### [TASK PROMPT]
Could you write the entries out again, exactly as they appear?

Saved data entries
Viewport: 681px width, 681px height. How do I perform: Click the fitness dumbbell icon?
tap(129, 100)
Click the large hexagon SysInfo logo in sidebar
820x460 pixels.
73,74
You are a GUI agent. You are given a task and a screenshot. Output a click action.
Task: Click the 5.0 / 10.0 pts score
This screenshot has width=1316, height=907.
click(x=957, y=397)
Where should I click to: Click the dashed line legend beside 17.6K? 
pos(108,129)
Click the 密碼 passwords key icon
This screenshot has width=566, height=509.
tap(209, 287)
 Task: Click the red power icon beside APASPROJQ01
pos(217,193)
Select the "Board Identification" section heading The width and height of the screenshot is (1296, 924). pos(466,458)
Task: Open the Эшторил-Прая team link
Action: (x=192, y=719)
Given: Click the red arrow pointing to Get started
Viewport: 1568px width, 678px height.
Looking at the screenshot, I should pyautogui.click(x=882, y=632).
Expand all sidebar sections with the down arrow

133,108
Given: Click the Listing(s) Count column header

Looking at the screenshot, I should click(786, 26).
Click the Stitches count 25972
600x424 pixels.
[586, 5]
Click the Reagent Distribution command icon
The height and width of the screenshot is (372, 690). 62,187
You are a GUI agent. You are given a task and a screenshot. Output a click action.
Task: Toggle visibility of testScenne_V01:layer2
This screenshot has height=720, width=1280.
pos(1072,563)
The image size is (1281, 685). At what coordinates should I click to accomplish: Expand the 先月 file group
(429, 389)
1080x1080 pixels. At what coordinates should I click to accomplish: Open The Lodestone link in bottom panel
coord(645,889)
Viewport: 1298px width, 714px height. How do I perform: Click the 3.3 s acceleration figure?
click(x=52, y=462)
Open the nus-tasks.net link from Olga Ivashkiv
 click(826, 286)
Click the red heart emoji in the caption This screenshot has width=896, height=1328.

### [SOLUTION BELOW]
Viewport: 681px width, 681px height. How do I perform: Click the fitness dumbbell icon?
tap(129, 100)
Click the large hexagon SysInfo logo in sidebar
820x460 pixels.
73,74
You are a GUI agent. You are given a task and a screenshot. Output a click action.
Task: Click the 5.0 / 10.0 pts score
This screenshot has width=1316, height=907.
click(x=957, y=397)
Where should I click to: Click the dashed line legend beside 17.6K? 
pos(108,129)
Click the 密碼 passwords key icon
This screenshot has width=566, height=509.
tap(209, 287)
 Task: Click the red power icon beside APASPROJQ01
pos(217,193)
Select the "Board Identification" section heading The width and height of the screenshot is (1296, 924). pos(466,458)
Task: Open the Эшторил-Прая team link
Action: (x=192, y=719)
Given: Click the red arrow pointing to Get started
Viewport: 1568px width, 678px height.
Looking at the screenshot, I should pyautogui.click(x=882, y=632).
Expand all sidebar sections with the down arrow

133,108
Given: Click the Listing(s) Count column header

Looking at the screenshot, I should click(786, 26).
Click the Stitches count 25972
600x424 pixels.
[586, 5]
Click the Reagent Distribution command icon
The height and width of the screenshot is (372, 690). 62,187
You are a GUI agent. You are given a task and a screenshot. Output a click action.
Task: Toggle visibility of testScenne_V01:layer2
This screenshot has height=720, width=1280.
pos(1072,563)
The image size is (1281, 685). At what coordinates should I click to accomplish: Expand the 先月 file group
(429, 389)
1080x1080 pixels. At what coordinates should I click to accomplish: Open The Lodestone link in bottom panel
coord(645,889)
Viewport: 1298px width, 714px height. How do I perform: Click the 3.3 s acceleration figure?
click(x=52, y=462)
Open the nus-tasks.net link from Olga Ivashkiv
 click(826, 286)
Click the red heart emoji in the caption This screenshot has width=896, height=1328.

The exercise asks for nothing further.